Now for everything else. The rest of the actors are appalling. Some, like Thomas Kretschmann just look bored with the material, others like Hannah Ware and Zachary Quinto are just hamming it up making bad dialogue sound even worse. Quinto is especially bad, giving off a wide-eyed mad dog look for most of the film. Ware is monosyllabic and her primary dialogue is just the f-bomb repeated at varying degrees of volume.
The fight scenes are also below par, feeling more like action for action’s sake. Shoddy CGI is used to make bodies crumple for long falls, barely hidden stunt doubles are used, and the camera is shaking around and cutting around ten times per second. When will directors learn that this doesn’t look good on screen? With the camera cutting every time there is an impact, the fights loses any sense of momentum and geography, to a point where during one scene I clocked out for a couple of minutes because I was so bored. The only fight scene that is worth any merit is at the end, where the film takes a leaf out of John Woo’s book by setting everything to slow-motion, giving 47 his two trademark silver pistols and letting us watch the almost balletic gunplay unfold, with some synchronised shooting finishing off the scene when a sidekick comes to help him.

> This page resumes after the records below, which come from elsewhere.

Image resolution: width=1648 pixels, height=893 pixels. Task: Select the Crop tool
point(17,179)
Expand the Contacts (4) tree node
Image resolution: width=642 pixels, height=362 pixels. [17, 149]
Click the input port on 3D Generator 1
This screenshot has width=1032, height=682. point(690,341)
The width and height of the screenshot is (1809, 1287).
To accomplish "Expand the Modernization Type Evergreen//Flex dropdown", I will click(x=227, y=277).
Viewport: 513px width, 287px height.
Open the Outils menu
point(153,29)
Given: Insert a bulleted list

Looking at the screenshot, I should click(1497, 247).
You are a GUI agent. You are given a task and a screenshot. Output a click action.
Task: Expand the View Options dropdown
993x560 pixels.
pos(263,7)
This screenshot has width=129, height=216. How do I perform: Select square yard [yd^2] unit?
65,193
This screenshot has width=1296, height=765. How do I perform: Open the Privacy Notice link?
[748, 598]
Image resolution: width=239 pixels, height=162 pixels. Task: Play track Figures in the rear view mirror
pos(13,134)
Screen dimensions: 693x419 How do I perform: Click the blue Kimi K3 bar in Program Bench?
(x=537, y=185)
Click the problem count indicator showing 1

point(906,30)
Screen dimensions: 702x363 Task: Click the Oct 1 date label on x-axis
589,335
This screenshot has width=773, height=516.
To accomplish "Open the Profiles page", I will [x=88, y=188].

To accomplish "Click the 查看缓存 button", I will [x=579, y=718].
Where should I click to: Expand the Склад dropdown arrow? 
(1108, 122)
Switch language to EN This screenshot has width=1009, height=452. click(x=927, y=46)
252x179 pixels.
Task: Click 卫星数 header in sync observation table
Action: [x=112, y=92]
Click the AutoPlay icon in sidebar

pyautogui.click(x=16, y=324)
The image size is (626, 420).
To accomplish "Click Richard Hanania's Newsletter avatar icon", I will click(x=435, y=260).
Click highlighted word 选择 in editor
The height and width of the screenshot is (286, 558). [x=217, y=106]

Most of the film’s problems do come from the script, which feels like it’s been written by someone who was brought up solely on a diet of 80s and 90s action films starring either Schwarzenegger, Stallone or Van Damme. The writer, Skip Woods is the genius that also wrote the screenplay for films such as X-Men Origins: Wolverine, A Good Day To Die Hard and the other Hitman film. While the film does have some fun little Easter eggs for fans of the franchise with recurring characters, locations and assignments from the games, as well as a few lines of funny throwaway dialogue to liven up some dead actions set pieces, the rest was a collage of action clichés that made me shake my head in disbelief.
It shouldn’t be hard to write a story for a good Hitman film. With hundreds of pages of great storytelling from both the games and the books, Skip Woods could have created something that was fun and enjoyable, or at least competent. There are gaping plot holes throughout the film, as well as some sub-plots that go nowhere apart from a few lines. There are even a few teasers and an end credit scene that hint at a possible sequel and franchise. Even as a die-hard Hitman fan, I am very apathetic about Hitman returning to the screen.
In conclusion, Hitman: Agent 47 is not just a generic action film with dull characters and shoddy fight scenes; it’s an insult to the character of Agent 47 and the people who created him.
Score: 2/10 The first film was better.